Литмир - Электронная Библиотека
A
A

— Я здесь, мам, — раздался голос Никки из дальнего угла фургона, куда не проникал солнечный свет. В голосе появилась какая-то смазанность, словно губы уже не справлялись с артикуляцией. Я перестала заглядывать ей в рот на третий день, когда увидела, как плесень превращает коренные зубы в серую труху.

Тем не менее я до сих пор не заразилась.

Это только плесень размягчает, горе делает нас тверже.

— Куда я денусь?

— Прости, прости.

При мысли о том, что я должна шагнуть в эту мягкую размытую тьму, желудок сжался, обращая легкие в бетон. Но это был голос Никки, моей девочки, моей малютки, лучшего и худшего из того, что я совершила в жизни. Вцепившись свободной рукой в обтянутый пищевой пленкой металлический поручень, я втянулась внутрь и опустилась на колени на границе темноты.

— Я принесла тебе сок.

Ее смех показался мне влажным и тяжелым, он словно пробивался сквозь слои чего-то неназываемого.

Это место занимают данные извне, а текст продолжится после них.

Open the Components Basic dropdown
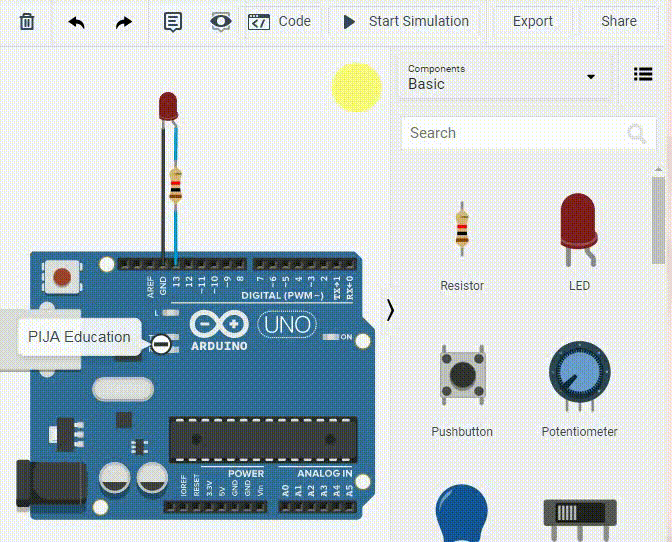This screenshot has width=672, height=542. (501, 77)
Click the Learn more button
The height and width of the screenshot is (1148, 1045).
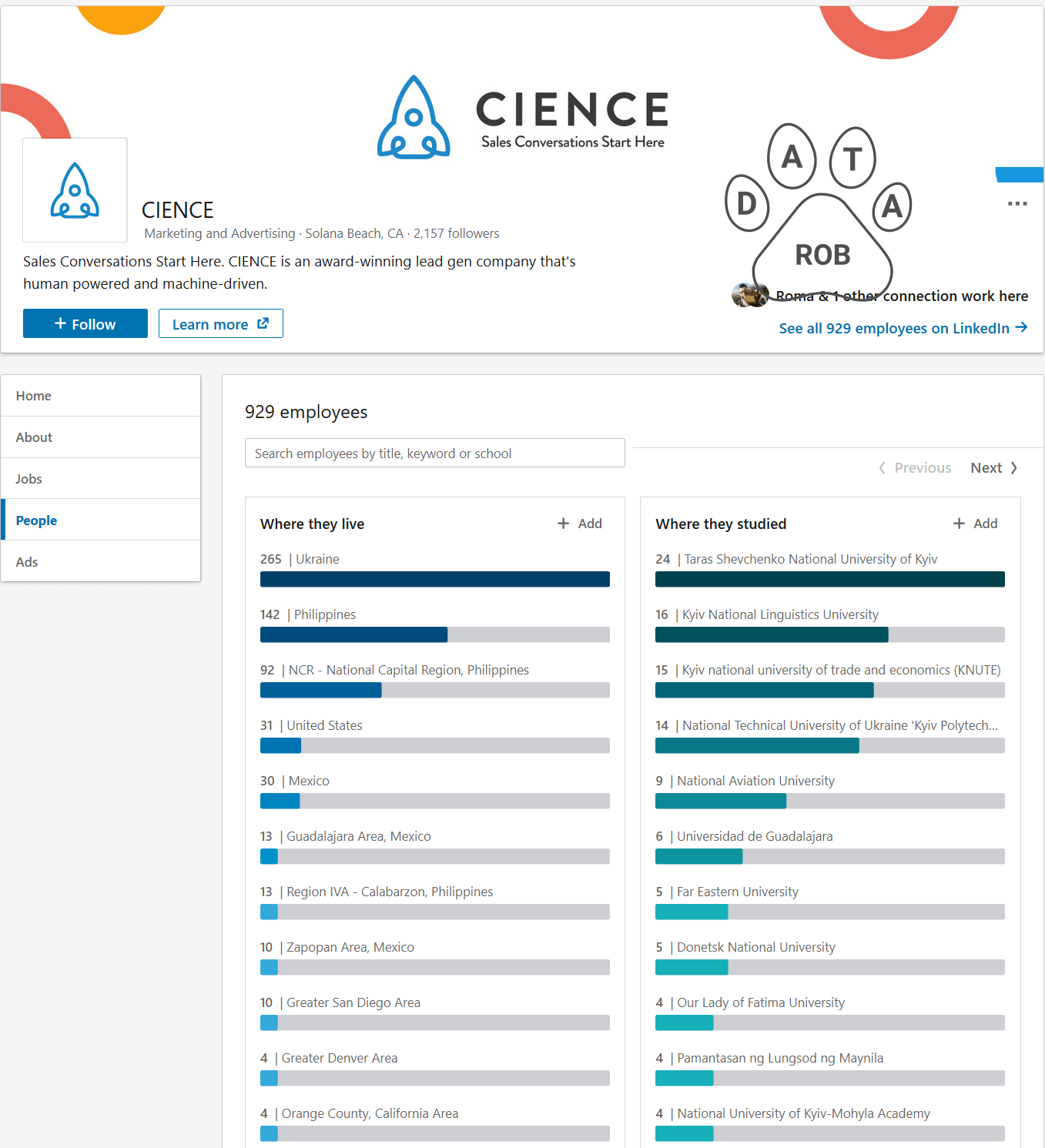(220, 323)
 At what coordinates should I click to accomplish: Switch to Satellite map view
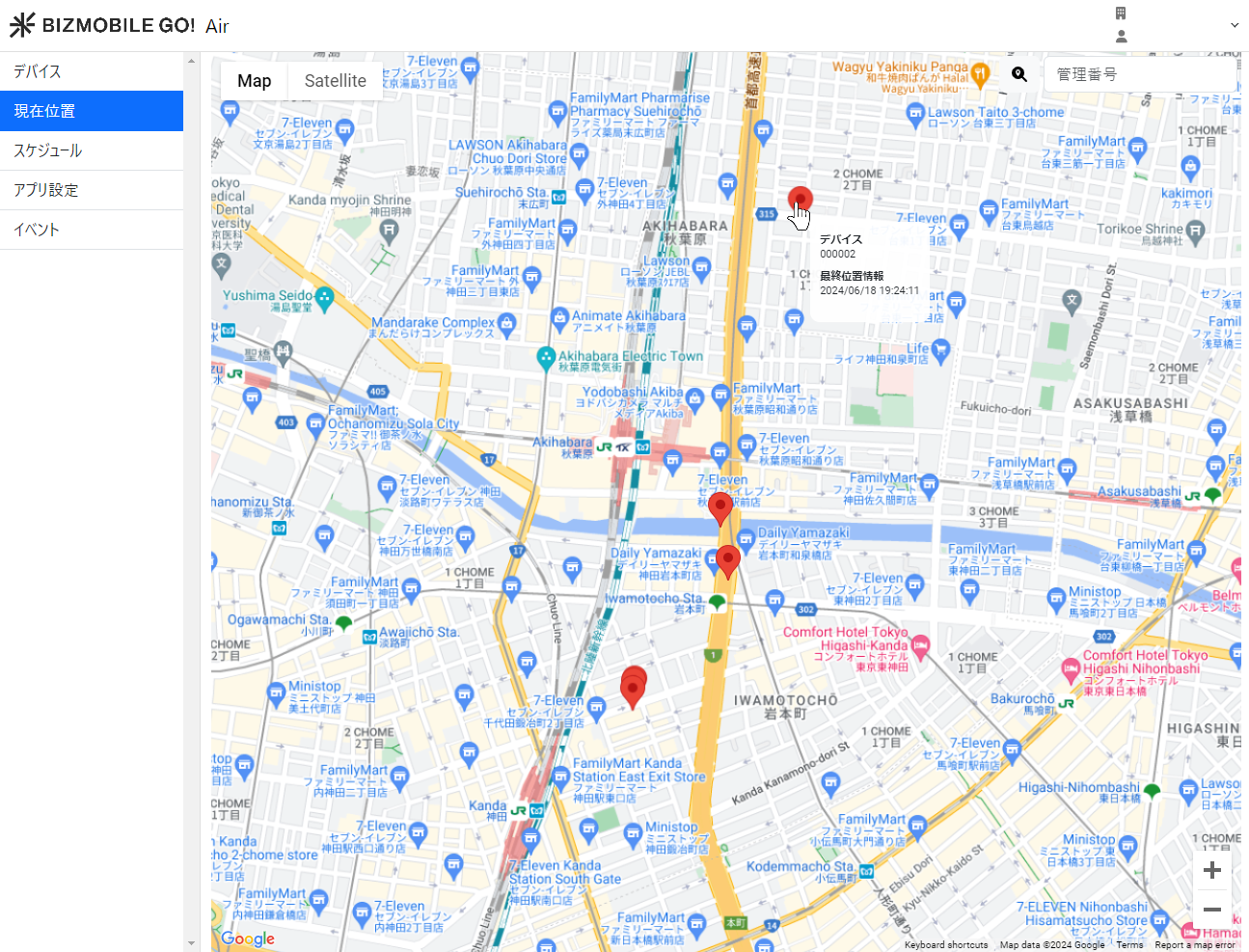(335, 81)
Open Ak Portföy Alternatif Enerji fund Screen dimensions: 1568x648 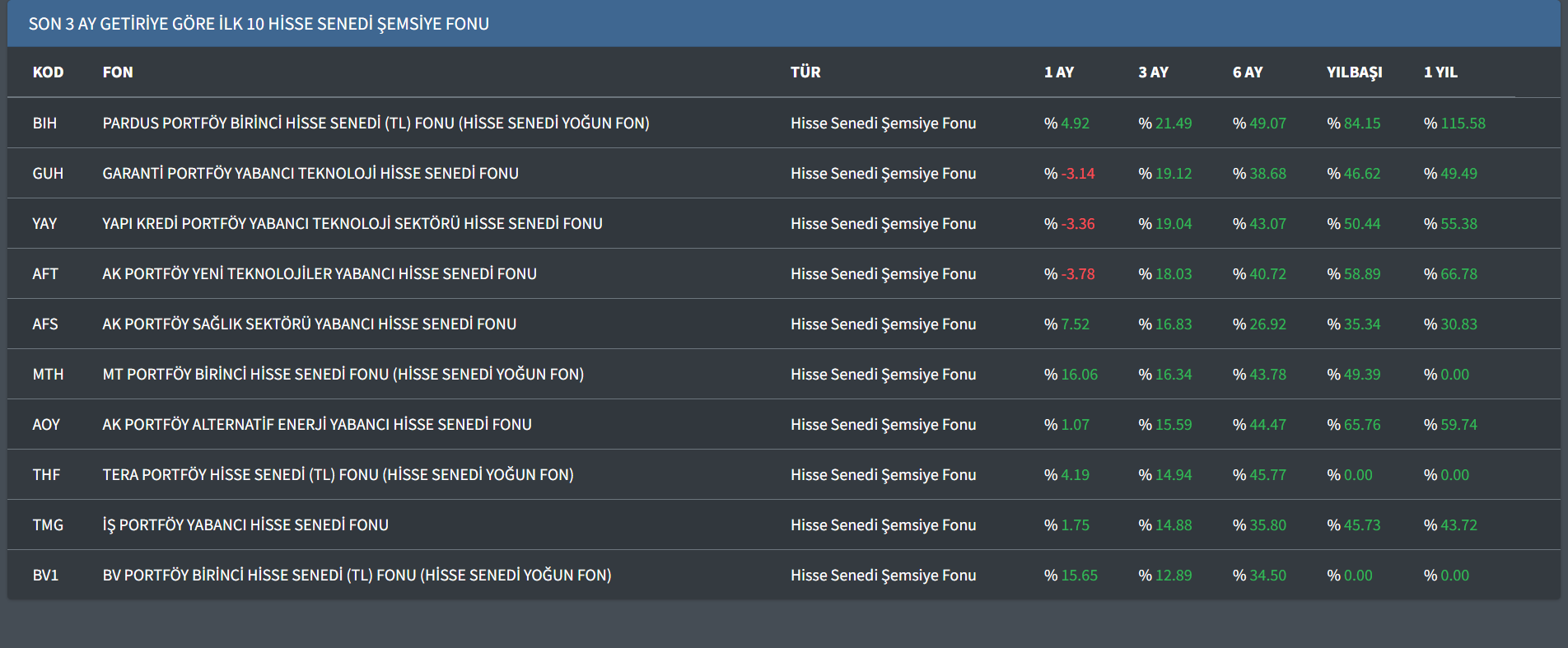(317, 425)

— Я думала, сок мне вреден. Питательная среда.

Мне было нечего сказать, и я сочла за благо промолчать, лишь продвинулась чуть-чуть вперед, где на пленке уже показались первые серые следы. Затем я принялась аккуратно расставлять бутылки в ряд. Впереди я слышала отрывистое дыхание Никки. Чтобы не вслушиваться, я полностью сосредоточилась на бутылках.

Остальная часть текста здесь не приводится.